Podemos ignorar por um momento o cenário futurista em que impressoras 3D e outras ferramentas de “fabricante” são usadas para produzir hardware para Bitcoin e aplicações de IA. Mesmo actualmente, pelo menos um governo olha para a impressora 3D com o mesmo olhar cético que a Igreja Católica tinha para a imprensa nos séculos XV e XVI. O projeto de lei A8132 da Assembleia do Estado de Nova Iorque, se aprovado, exigiria verificações de antecedentes criminais, com impressões digitais enviadas ao FBI, para a compra de impressoras 3D “capazes de criar armas de fogo”. É razoável esperar que vários governos, temendo a perda do seu próprio poder centralizado, continuem a impor requisitos de registo e “KYC” para manter o controlo das ferramentas do espaço real que facilitam a descentralização no ciberespaço.
Nota: A União Soviética tinha controlos semelhantes sobre produtos aparentemente inofensivos, como livros, fotocopiadoras, aparelhos de fax – todos facilitando a difusão de informação e, portanto, ameaçando o regime. Houve esforços semelhantes para controlar a venda de tecidos que poderiam ser usados para construir balões de ar quente na Alemanha Oriental, para impedir que as pessoas fugissem para a Alemanha Ocidental. (Veja o filme americano de 1982 Travessia Noturna e o filme alemão de 2018 Balão que ambos documentam uma fuga real).
A produção localizada, seja em casa ou num chamado laboratório de fabricação comunitário ou “fab lab”, provavelmente sofrerá crescente hostilidade por parte de vários governos, à medida que as impressoras 3D e outras ferramentas de “fabricante” forem capazes de produzir produtos eletrónicos ainda mais sofisticados. Mas, pelo menos por agora, os fab labs estão a crescer exponencialmente em número, com bem mais de 2.000 deles espalhados por todo o mundo até agora, e até recebem vários níveis de apoio por parte dos governos.

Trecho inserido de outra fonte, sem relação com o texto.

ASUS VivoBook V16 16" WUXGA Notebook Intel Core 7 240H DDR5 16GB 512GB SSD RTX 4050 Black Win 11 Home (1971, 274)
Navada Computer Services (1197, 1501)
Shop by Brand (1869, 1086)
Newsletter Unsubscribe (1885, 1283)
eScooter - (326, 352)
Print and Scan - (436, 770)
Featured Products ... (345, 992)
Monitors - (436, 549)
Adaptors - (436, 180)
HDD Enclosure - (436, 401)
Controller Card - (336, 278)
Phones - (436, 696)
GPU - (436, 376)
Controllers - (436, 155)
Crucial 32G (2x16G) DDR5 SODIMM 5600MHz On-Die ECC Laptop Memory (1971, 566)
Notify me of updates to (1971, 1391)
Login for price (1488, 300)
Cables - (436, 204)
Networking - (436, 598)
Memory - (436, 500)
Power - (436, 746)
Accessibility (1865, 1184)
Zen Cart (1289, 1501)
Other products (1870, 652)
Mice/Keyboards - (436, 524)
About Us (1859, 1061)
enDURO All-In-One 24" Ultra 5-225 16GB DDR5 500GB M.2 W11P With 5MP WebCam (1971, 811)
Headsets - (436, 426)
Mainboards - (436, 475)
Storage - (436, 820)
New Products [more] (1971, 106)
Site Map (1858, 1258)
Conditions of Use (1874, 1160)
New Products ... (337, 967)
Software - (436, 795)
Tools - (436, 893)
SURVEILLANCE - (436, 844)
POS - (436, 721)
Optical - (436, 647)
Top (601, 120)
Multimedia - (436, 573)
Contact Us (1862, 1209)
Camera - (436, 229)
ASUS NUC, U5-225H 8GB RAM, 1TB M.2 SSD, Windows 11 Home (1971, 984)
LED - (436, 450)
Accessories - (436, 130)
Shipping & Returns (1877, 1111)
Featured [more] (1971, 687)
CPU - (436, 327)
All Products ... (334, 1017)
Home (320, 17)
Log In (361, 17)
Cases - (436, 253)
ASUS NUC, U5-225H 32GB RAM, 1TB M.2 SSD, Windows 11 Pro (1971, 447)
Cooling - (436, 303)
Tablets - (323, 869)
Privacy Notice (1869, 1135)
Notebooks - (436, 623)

A propósito, esses fabulosos laboratórios não levam em conta os muitos outros laboratórios personalizados nas casas das pessoas.
Neil Gershenfeld, do Centro de Bits e Átomos do MIT, tenta compreender como será o mundo quando quase qualquer pessoa pode fazer quase tudo e quando as máquinas podem fabricar outras máquinas, mesmo máquinas mais sofisticadas do que elas, e muitas vezes com materiais de origem local.
Gershenfeld argumenta em um podcast que a fabricação localizada não é escalonável e que a produção geralmente é para uso pessoal, não para venda comercial. Mas quando milhares de pessoas ao redor do mundo aprenderem como produzir localmente seu próprio minerador de Bitcoin impresso em 3D e montado em casa e depois combinar seu poder de hashing individual com outros em um pool de mineração e coordenar-se entre si através da rede Tor… então o o mundo começa a parecer muito mais descentralizado.
Conclusão
Bitcoin, IA e impressoras 3D compartilham um tema comum de descentralização e potencial disruptivo para o Estado-nação. Como os chips de mineração ASIC e as GPUs do Bitcoin usados para executar LLMs existem no espaço real, onde os estados-nação são mais dominantes, os governos podem se tornar cada vez mais hostis a esse hardware: exigindo verificações de antecedentes criminais, KYC, etc. outras ferramentas de “fabricante” poderiam ser utilizadas agora ou no futuro para a produção localizada (seja em casa ou nos chamados “fab labs”), permitindo um mundo muito mais descentralizado.
Entretanto, no plano político, as verificações de antecedentes criminais e os requisitos de registo para impressoras 3D e outras ferramentas “fabricantes”, como as propostas na Lei A8132 da Assembleia de Nova Iorque, merecem um olhar cético e uma forte resistência política.
Este é um post convidado de Emile Phaneuf. As opiniões expressas são inteiramente próprias e não refletem necessariamente as da BTC Inc ou da Bitcoin Magazine.